Macular degeneration: Cholesterol drugs 'may save sight'
Eye drops designed to lower cholesterol may be able to prevent one of the most common forms of blindness, according to US researchers.
They showed how high cholesterol levels could affect the immune system and lead to macular degeneration.
Tests on mice and humans, published in the journal Cell Metabolism, showed that immune cells became destructive when they were clogged with fats.
Others cautioned that the research was still at an early stage.
The macula is the sweet spot in the eye which is responsible for fine detail. It is essential for reading, driving and recognising people's faces.
Macular degeneration is more common in old age. It starts in a "dry" form in which the light-sensing cells in the eye become damaged, but can progress into the far more threatening "wet" version, when newly formed blood vessels can rapidly cause blindness.Fatty clues
Doctors at the Washington University School of Medicine investigated the role of macrophages, a part of the immune system, in the transition from the dry to the wet form of the disease.
One of the researchers, Dr Rajendra Apte, said the role of macrophages changed and they triggered the production of new blood vessels.
"Instead of being protective, they accelerate the disease, but we didn't understand why they switched to become the bad cells," he told the BBC.
Normally the cells can "eat" fatty deposits and send them back into the blood.
However, their research showed that older macrophages struggle. They could still eat the fats, but they could not expel them. So they became "bloated", causing inflammation which in turn led to the creation of new blood vessels.
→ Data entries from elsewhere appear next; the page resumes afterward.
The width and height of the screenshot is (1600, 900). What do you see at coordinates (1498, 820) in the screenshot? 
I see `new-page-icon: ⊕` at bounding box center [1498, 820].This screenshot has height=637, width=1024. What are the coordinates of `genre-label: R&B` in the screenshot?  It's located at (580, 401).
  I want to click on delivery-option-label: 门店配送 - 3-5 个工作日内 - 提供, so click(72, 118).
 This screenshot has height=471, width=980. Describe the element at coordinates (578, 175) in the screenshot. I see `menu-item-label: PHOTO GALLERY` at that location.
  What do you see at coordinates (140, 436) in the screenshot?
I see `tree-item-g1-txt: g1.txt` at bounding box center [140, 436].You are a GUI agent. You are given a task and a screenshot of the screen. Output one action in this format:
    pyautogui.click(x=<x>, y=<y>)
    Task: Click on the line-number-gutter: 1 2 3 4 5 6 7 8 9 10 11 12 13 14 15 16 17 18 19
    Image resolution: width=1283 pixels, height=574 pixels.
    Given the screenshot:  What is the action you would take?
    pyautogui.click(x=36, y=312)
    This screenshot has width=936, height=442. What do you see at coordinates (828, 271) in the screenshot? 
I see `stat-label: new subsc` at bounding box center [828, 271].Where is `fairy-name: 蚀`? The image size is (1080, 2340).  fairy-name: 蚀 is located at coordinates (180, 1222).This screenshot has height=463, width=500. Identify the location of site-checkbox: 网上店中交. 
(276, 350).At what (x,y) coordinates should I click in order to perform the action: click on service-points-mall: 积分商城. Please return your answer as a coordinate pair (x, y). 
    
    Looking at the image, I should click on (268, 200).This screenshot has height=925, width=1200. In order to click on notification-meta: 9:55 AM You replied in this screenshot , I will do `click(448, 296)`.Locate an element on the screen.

Dr Apte said: "Based on our findings, we need to investigate whether vision loss caused by macular degeneration could be prevented with cholesterol-lowering eye drops or other medications that might prevent the build-up of lipids beneath the retina."
Clara Eaglen, from the charity RNIB for the visually impaired, said: "This new research is very interesting as it shows that cholesterol-lowering drugs could be used to prevent thousands of people losing their sight unnecessarily from conditions such as AMD [age-related macular degeneration] - the biggest cause of sight loss in the UK.
"The more aggressive of the two forms, wet AMD, can take your central vision in as little as three months if left untreated.
"Clearly this research is still at an early stage but it will be exciting to watch how it progresses and at some point cholesterol-lowering eye drops may become part of a growing army of treatments for sight-threatening eye conditions."